KATAOKA Tamako (1905-2008)
Mt. Fuji
1980 color on paper
Donated by Nippon Oil Corporation,
Yokohama and Negishi Refineries

 片岡球子[かたおか・たまこ](1905-2008)は、1905年に札幌で醸造業を営む家庭の長女として生まれました。初めは女医を目指し勉学に励んでいましたが、親友の一言がきっかけで「パッとスパークするようなインスピレーションを感じ」(「私の半生記・情ありて」神奈川新聞、1979年)、画家になることを決意しました。
 東京の女子美術専門学校(現 女子美術大学)に学んだのちは、自活のため現在の横浜市立大岡小学校教諭として30年間教鞭をとりました。その間、当初は帝展、そして院展での落選が続きましたが、1930年の院展に《枇杷[びわ]》が初入選します。

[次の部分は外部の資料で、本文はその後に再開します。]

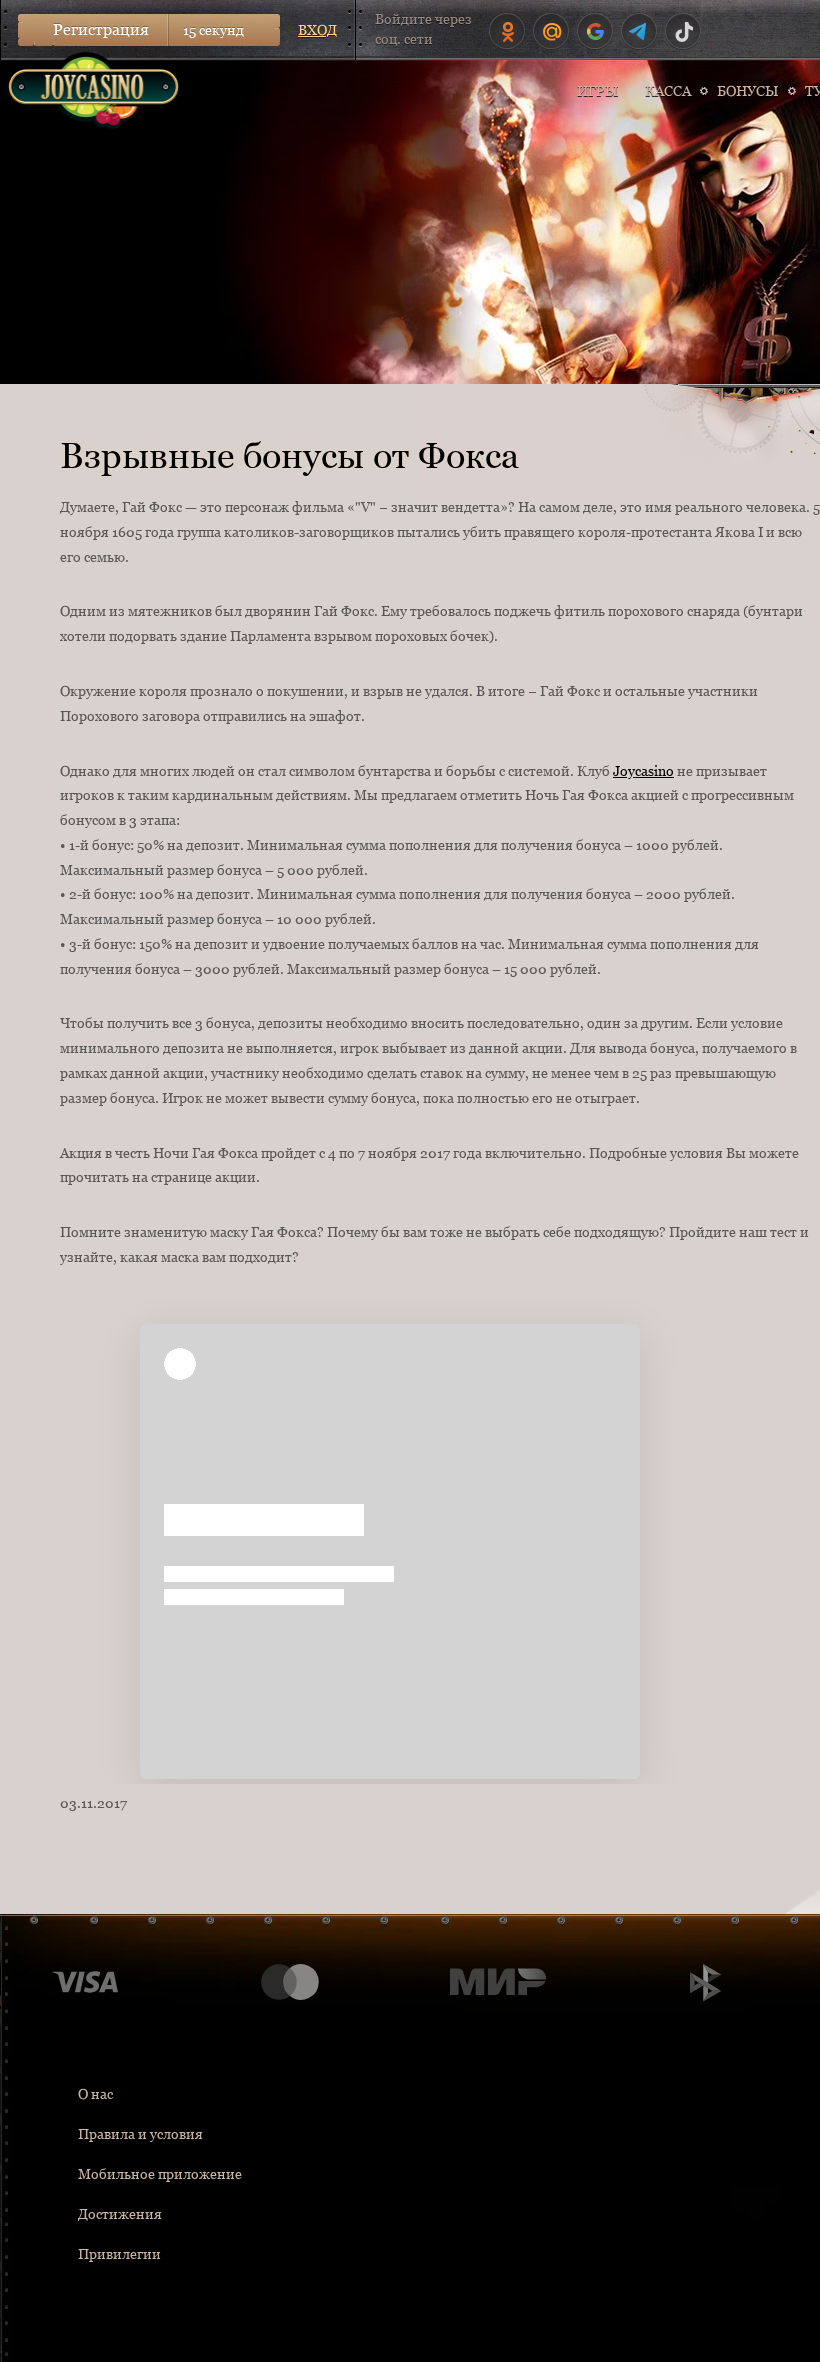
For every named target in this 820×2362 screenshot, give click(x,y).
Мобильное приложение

その後も当時日本美術院院友の中島清之[なかじま・きよし]からの激励を支えに制作に打ち込み、1939年には《緑蔭[りょくいん]》が入選、院友に推挙されます。さらに、安田靫彦[やすだ・ゆきひこ]に入門し、研鑽を積みます。また彫刻家 山本豊市[やまもと・とよいち]の指導のもと彫刻デッサンに取り組むなど、日本画の伝統とみずからの資質とに向き合いながら、試行錯誤を続け、画家としての地歩を固めました。1952年の院展で《美術部にて》が入選、日本美術院賞・大観賞を受賞し、院同人となりました。

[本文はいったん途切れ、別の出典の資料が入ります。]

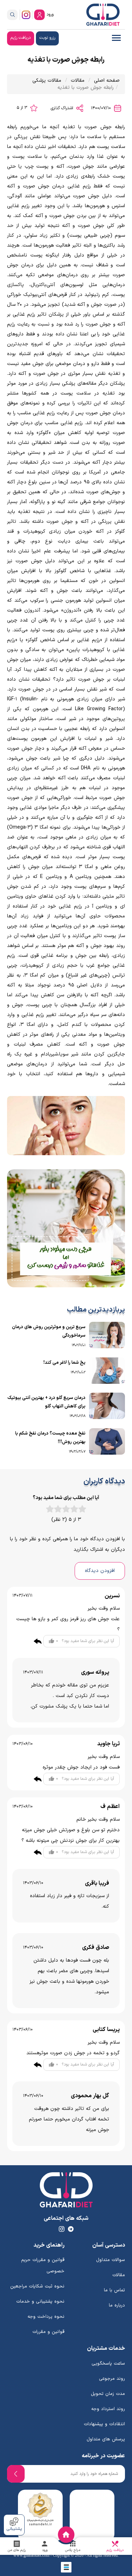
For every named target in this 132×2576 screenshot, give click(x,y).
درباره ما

片岡球子(1905-2008)《面構 浮世絵師 鈴木春信と博物学者 平賀源内》
1985(昭和60)年 紙本着色、2曲1双
日本石油精製株式会社 横浜製油所、根岸精油所 指定寄付

KATAOKA Tamako (1905-2008)
Tsuragamae: Ukiyo-e Painter Suzuki Harunobu and Naturalist Hiraga Gen-nai
1985 color on paper, a pair of two-fold screens Donated by Ms. Kataoka Tamako

 1955年、小学校を退職し画業に専念しますが、以後も女子美術大学や、愛知県立芸術大学で後進の指導にあたり、教育の場から離れることはありませんでした。円熟期を迎え、代表作とされる富士山をはじめとする山の風景や、「面構[つらがまえ]」のシリーズに見られる、力強い構図や鮮やかな色彩、自由奔放な筆遣いを特徴とする独創的な表現を確立します。「面構」は、還暦を迎えたのち、大学を移った記念にライフワークとすべく取り組み始めたもので、戦国武将や浮世絵師など歴史上の人物を、共感と敬愛をもって描いています。また、その長い画歴のなかで日本美術院賞をはじめ数多くの賞を受け、1986年に文化功労者に選ばれ、1989年には文化勲章を受章しました。100歳を越えてもなお制作を続けていた片岡球子は、およそ80年にわたる画家としての歳月を通して、伝統的な日本画の世界に新風をもたらしました。